The Center for Disease Control (CDC) recommends two vaccine doses taken 6–12 months apart for all children ages 11–12 and 3 doses over the course of 12 months for teens over 14 years [35]. The US Department of Health and Human Services’ Healthy People initiative set a target for 80% of male and female adolescents to complete the HPV vaccine schedule by the year 2020 [55]. In 2017, less than half (48.6%) of adolescents completed their vaccines in the US [56]. The current worldwide coverage is estimated at 6.1% in females [56]. Some reasons for these low statistics include distrust of institutions including the pharmaceutical industry as well as a concept of “risk compensation”, or the unsubstantiated view that the vaccine might increase risky sexual behaviors [56]. Despite these barriers, studies show that one of the strongest predictors of both vaccine initiation and completion is a recommendation from a healthcare provider [56].

Although not currently included in the CDC recommendations, adults may still benefit from vaccination [57]. In October 2018, the Food and Drug Administration approved a supplemental application for use of the 9vHPV vaccine in adults ages 27–45 [57]. This measure recognizes the evidence for the vaccine to reduce HPV pathologies including warts, precancerous, and cancerous lesions [57].

Conclusions

The benign HPV-related lesions of the oral cavity differ in clinical and histologic presentations with some overlap. Both virus-associated and non-associated, malignant and benign entities may enter the differential diagnosis.
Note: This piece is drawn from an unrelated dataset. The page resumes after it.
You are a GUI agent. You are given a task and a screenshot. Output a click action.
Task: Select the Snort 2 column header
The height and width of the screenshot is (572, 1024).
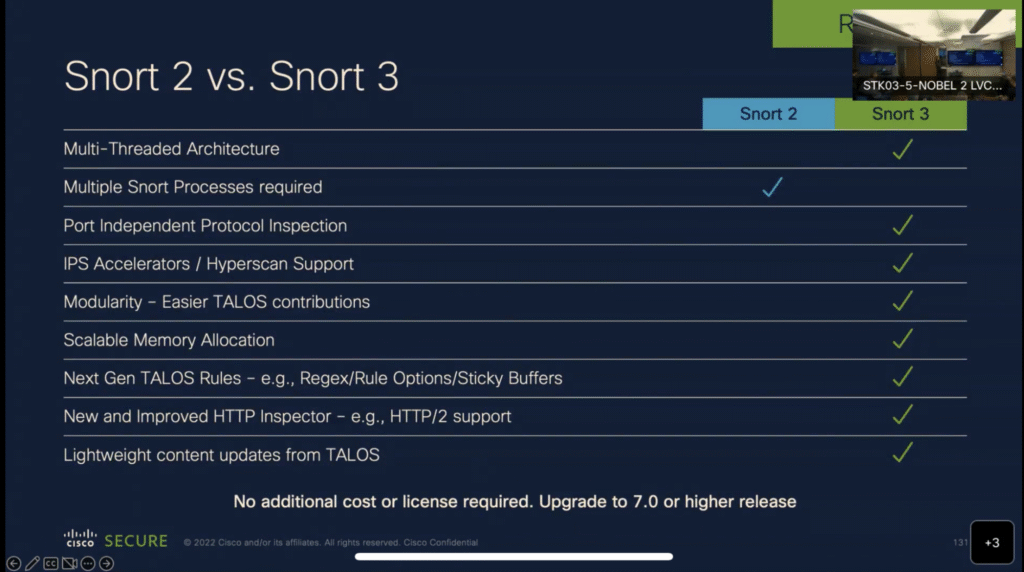pyautogui.click(x=768, y=114)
As the clinical presentation and demographics are suggestive, clinicopathologic correlation is helpful, and sometimes necessary, to arrive at the correct diagnosis.

Although HPV may be sexually transmitted, it is important for care providers to recognize that other modes of transmission are possible [15, 16]. Clinical presentation, knowledge of the disease pathophysiology, thorough assessments, and clinical judgement must be utilized in assessing these lesions, especially in children.

HPV vaccination is proven to be effective, with preliminary evidence showing reduction in infections of the head and neck [56]. Evidence shows that recommendations from a healthcare providers are one of the strongest predictors to vaccine initiation and completion [56]. Healthcare professionals, including primary care providers, ear nose and throat specialists, and dentists, have a responsibility to educate their patients and recommend HPV vaccination.

Disclaimer

The opinions and assertions expressed herein are those of the author and are not to be construed as official or representing the views of the Department of the Navy or the Department of Defense.

Funding

No funding was received in association with this article.

Conflict of interest

Sasha J. Betz declares that she has no conflict of interest.

Ethical Approval

This article does not contain any studies with human participants or animals performed by any of the authors.